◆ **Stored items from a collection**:
════════
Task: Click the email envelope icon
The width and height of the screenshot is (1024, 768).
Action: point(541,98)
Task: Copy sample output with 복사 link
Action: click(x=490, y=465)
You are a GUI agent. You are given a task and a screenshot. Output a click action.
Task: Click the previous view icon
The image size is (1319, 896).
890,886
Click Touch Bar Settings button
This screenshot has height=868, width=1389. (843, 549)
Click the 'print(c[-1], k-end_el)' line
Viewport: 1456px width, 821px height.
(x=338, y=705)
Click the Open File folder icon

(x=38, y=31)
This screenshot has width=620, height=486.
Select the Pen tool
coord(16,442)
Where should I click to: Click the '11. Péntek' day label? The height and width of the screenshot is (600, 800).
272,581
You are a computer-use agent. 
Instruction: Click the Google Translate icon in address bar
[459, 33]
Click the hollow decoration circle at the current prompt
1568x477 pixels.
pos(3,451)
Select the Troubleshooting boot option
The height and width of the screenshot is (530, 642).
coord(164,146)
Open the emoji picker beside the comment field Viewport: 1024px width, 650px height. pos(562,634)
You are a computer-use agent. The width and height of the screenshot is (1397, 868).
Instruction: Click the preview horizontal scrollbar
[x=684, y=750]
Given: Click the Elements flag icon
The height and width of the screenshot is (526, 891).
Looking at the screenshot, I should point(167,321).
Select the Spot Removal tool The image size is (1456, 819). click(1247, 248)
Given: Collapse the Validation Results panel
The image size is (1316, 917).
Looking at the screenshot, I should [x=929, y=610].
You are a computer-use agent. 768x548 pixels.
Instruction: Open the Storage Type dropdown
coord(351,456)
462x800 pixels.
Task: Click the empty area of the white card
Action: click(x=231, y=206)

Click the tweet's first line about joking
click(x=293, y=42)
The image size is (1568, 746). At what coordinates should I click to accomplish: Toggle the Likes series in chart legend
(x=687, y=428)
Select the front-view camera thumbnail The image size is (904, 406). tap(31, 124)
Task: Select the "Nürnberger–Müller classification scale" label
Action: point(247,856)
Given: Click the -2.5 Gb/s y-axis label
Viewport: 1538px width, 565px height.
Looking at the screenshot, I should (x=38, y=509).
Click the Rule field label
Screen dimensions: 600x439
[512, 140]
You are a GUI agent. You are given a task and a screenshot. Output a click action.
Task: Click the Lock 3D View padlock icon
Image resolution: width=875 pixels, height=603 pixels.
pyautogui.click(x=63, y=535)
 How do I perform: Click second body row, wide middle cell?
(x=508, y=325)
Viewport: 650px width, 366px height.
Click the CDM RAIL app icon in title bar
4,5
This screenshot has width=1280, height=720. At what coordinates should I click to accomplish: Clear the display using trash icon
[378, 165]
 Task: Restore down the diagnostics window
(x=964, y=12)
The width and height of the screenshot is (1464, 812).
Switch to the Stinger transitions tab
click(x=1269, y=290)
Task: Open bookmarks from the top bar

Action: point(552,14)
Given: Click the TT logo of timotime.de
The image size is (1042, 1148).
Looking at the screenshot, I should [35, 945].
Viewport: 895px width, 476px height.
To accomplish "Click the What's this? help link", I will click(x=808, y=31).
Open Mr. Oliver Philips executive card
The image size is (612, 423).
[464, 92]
════════
◆ **Task statement**: For each line above that contains the word "computer", give the line as it is written.

◆ **Task output**:
You are a computer-use agent. 
You are a computer-use agent. The width and height of the screenshot is (1397, 868).
You are a computer-use agent. 768x548 pixels.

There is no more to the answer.